The a Subunit ala-217 → arg Substitution Affects Catalytic Activity of F1F0 ATP Synthase

A large number of mutations affecting the F0 sector of Escherichia coli F1F0 ATP synthase have been constructed and characterized. A subset of the missense mutations resulted in fully assembled enzyme complexes blocked in proton translocation and displaying marked decreases in ATP hydrolysis activity. The catalytic activities of one such mutant enzyme, aala-217→arg, have been determined using both multisite and unisite catalysis conditions. As expected, the Vmax of the aala-217→arg enzyme was reduced under conditions of saturating substrate concentration.

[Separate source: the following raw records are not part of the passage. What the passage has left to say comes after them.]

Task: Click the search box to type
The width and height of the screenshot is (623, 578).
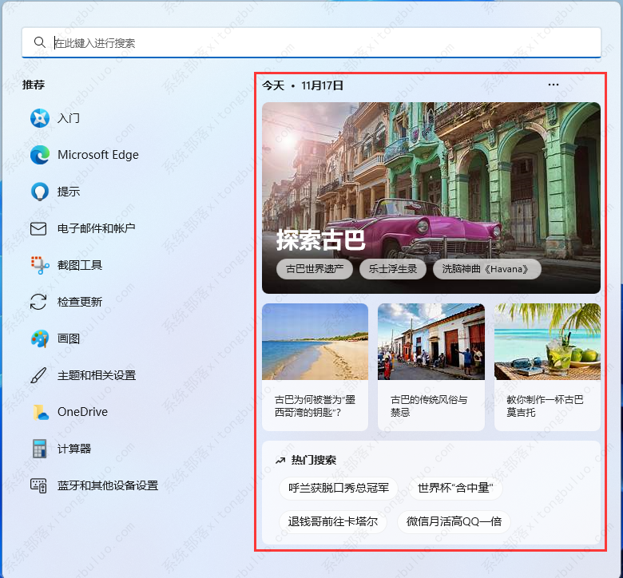Action: point(319,43)
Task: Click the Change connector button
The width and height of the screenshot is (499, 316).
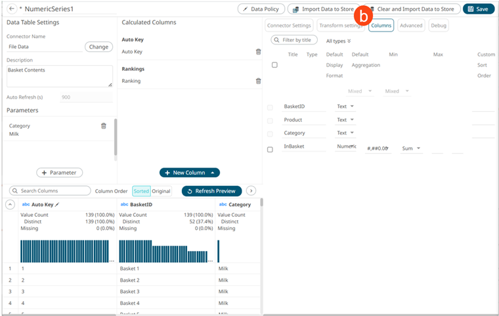Action: point(98,47)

However, the F0 sector amino acid substitution did not affect nucleotide occupancy of the noncatalytic sites. Moreover, the microscopic rate constants measured using unisite methods yielded no significant differences between the intact wild type F1F0 ATP synthase and the aala-217→arg mutant enzyme. In general, the values for unisite activities in both preparations were very similar to numbers reported in the literature for E. coli F1-ATPase. The results suggest that the aala-217→arg substitution resulted in a defect in catalytic cooperativity and most likely altered the enzyme by inhibiting the rotational mechanism of F1F0 ATP synthase.